This is an article about wine, written by a teetotaller whose father used to be a vintner. I’ve never tasted vodka and I’ve spent less than €100 on booze in my entire life. I’m only allowed two glasses of prosecco or champagne once every four months. After the first glass, hilarity ensues. I first reach the proficiency level of French I’m currently working towards when sober, and I also send one or two texts to exes who need reminding that I am a goddess. My brother then drops me off home to my parents, who are always none the wiser. I then pass out.
I’ve only ever experienced three hangovers and I’ve only chundered once in the privacy of my bathroom in Tooting Broadway, London. And that was only because my choice of beverage happened to be Wetherspoon’s cheapest grape juice.
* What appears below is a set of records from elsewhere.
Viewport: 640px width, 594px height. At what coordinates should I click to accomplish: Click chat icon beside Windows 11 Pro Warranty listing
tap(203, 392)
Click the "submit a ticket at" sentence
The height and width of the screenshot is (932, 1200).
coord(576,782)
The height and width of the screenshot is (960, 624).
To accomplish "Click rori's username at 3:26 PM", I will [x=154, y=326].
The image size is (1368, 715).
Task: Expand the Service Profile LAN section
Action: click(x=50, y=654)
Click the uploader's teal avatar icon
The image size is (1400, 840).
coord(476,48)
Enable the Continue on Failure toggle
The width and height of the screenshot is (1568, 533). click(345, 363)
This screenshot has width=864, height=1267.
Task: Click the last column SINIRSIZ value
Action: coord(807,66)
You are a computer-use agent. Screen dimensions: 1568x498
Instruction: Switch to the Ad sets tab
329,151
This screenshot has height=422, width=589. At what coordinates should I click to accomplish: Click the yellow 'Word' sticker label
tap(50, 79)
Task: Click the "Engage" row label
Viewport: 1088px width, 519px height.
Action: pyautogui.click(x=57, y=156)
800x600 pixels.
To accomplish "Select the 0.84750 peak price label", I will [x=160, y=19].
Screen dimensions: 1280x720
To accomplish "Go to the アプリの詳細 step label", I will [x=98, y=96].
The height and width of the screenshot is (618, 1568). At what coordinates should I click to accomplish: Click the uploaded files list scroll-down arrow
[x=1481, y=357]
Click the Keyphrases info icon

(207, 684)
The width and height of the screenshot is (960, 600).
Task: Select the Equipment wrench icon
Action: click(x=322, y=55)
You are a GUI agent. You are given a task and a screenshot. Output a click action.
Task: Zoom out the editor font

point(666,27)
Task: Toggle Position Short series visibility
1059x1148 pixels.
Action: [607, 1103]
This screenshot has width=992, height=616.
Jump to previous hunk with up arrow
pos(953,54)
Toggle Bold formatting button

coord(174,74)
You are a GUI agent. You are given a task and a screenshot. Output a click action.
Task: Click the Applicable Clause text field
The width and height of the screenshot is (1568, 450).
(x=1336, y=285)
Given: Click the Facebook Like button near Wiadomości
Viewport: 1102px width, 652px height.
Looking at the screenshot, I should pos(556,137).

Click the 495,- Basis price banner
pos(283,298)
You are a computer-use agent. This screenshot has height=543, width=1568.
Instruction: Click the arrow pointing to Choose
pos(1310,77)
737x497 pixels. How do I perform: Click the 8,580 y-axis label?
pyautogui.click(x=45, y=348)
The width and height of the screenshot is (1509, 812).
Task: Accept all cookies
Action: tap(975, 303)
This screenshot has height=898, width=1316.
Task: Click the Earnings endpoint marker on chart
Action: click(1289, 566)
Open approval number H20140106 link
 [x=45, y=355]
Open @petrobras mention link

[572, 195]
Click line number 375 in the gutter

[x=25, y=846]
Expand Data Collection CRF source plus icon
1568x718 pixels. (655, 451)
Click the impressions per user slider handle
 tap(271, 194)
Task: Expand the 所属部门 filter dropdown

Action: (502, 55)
People often ask me as to why I remain abstinent, and I think I’ve finally come to the most truthful answer. When daddy had embarked on his journey of vinification, I was just a young faun with very few friends at school. The families of those few had been bored to alienation by my father’s impromptu demonstrations of wine tasting and other oenologistic anecdotes. Because of this, wine, to me, is passé. I care not for it and I am in no way a wannabe wine lover. How could I be? I’m abstinent.
Despite this, I did learn a lot about the general Maltese attitude towards their local grape and what they look for in a bottle, and that’s a cheap price tag.
Luckily, it is. Perhaps I have this opinion because most of my peers are still students or struggling artists. Having said that, when I compared the prices of wine in London to those in Malta, our produce is certainly the more reasonably priced. This is probably because there is a lesser demand for wine in Britain than there is in Europe.
On a more positive note, the Maltese are slowly moving away from the postcolonial notion that “foreign is best”, and are now more inclined to partake in local produce, not just out of patriotism, but also for the quality alone. Florence Fabricant for the New York Times recently wrote an article on Maltese wine, discussing the two main indigenous grapes, ġellewża and girgentina.
I very much doubt that the majority of Maltese diners are actually aware of the two, and do I expect them to be? No, I certainly do not. Otherwise, we’re bound to have an army of pretentious w***s who think they’re qualified to be sommeliers. There’s also another strand of wannabe wine lovers who think they can mask their lust for a booze-up by referring to the secondary choice of alcohol as ‘vino’, and throwing in one or two basic French terms to sound impressive to the ladies.
“It’s got great body, hux?” says Beppe loudly enough to be heard by the entire bar. “Ah yes, really full, isn’t it? Very fruity, eh?” pipe in Tonio and Giorgio, as they swivel their wine glasses and mystically look into the liquid.
I highly respect anyone who does actually take wine tasting seriously. But the rest of us mere mortals must remember this. Dionysus himself couldn’t give a flying f**k.